What each outcome would mean

Result Interpretation
TOST confirms equivalence The refactor-arm tie is real; refactoring is the mechanism is the whole story, and how you refactor (granularity, ordering) does not move changeability. Choose between the two on cost and edge robustness.
Granularity effect, no churn mediation Continuous refactoring is independently better. Recommend refactoring in small steps regardless of test ordering.
Churn mediation (safety-net hypothesis) One-shot refactor's cost is collateral test-suite damage. Recommend protecting/regenerating the suite across a refactor; the test-after-refactor EDGE collapse and the changeability residual share one root cause.
Authorship effect (authorship hypothesis) An independent test author finds behavior a self-testing agent misses. Recommend splitting code and test authorship — most valuable, per authorship-interaction hypothesis, when the refactor is free to churn the suite.
Authorship null A single agent tests its own code as well as an independent one. Drop the split-agent overhead.

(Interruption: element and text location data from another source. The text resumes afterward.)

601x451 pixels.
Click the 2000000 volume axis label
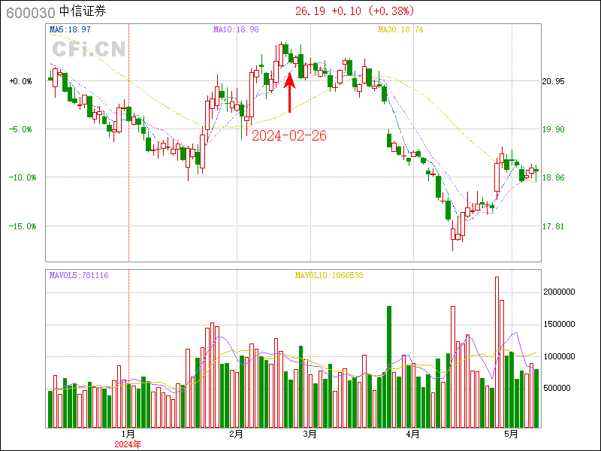pos(560,292)
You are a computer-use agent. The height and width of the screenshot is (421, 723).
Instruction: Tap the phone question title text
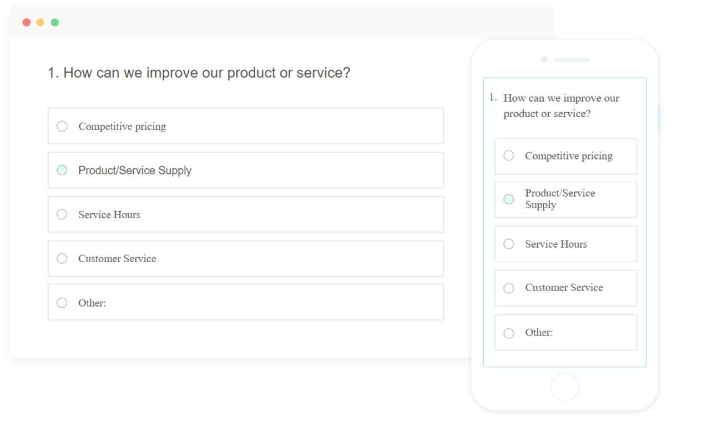[x=561, y=106]
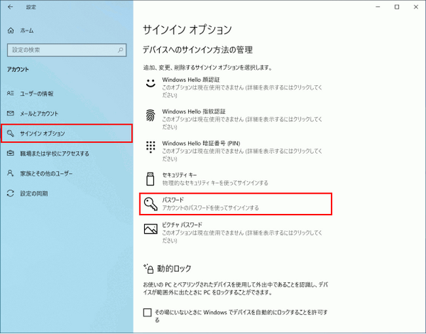The image size is (426, 334).
Task: Click the password key icon
Action: 150,204
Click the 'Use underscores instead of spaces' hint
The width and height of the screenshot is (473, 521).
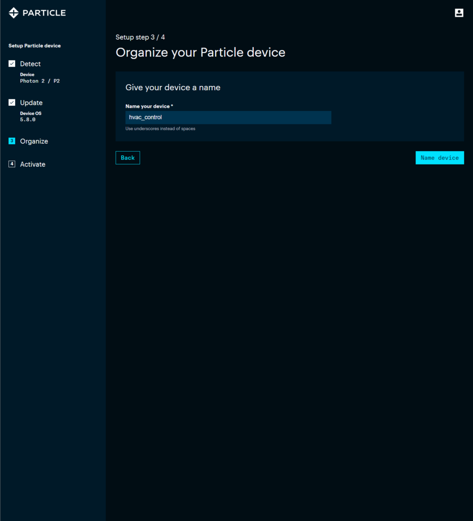(x=160, y=129)
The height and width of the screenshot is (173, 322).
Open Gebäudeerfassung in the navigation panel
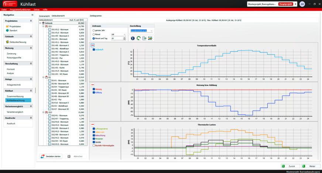[7, 42]

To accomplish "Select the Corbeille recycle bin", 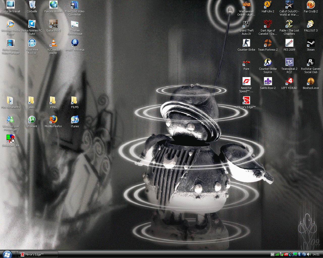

A null on any factor is a publishable result: confirming the refactor workflows are genuinely interchangeable on changeability — or that authorship does not matter — lets teams choose on the axes that did separate cleanly (cost, edge robustness under vague specs).


Guardrails (lessons already paid for — do not relearn)

  1. Hide acceptance tests during the build (gradeFiles), or every arm just makes the given tests pass and the quality signal dies.
  2. Cost comes from the JSON result (--output-format json), not the plugin cost-meter (it does not fire in nested dispatch).
  3. Hold the model fixed and report it — the cost winner flips with model and size.
  4. Enforce "frozen," don't just ask for it. The test-churn sensor is also the compliance check: a frozen cell with non-zero churn is an arm violation; flag and drop.
  5. Split-agent shares one worktree but not one context — the tester gets the code + spec, never the coder's transcript, or the independence is fake.
  6. Pre-register N, the stopping rule, and the analysis before any dispatch; the task is the unit of inference. No peeking-and-extending.
  7. Parallelize but isolate — every cell already gets its own worktree + $HOME; safe to run many runners concurrently.

Expected deliverables

  • Harness extension: 4 new arms, --authorship single|split, the two new live sensors (refactor-granularity count, test-LOC churn), and the offline graders for the three axes (modularity findings, test-smell/Farley), all proven under --skip-dispatch.
  • Raw data JSONL under docs/experiments/data/, carrying all three axes per cell.
  • One report with the 2×2×2 grid; the TOST verdict; the churn mediation; the authorship effects; the three-axis tables (modularity & changeability, test quality, cost) with every quality figure shown raw and per-dollar; the named efficient frontier; and the refactoring-cadence status update in the summary.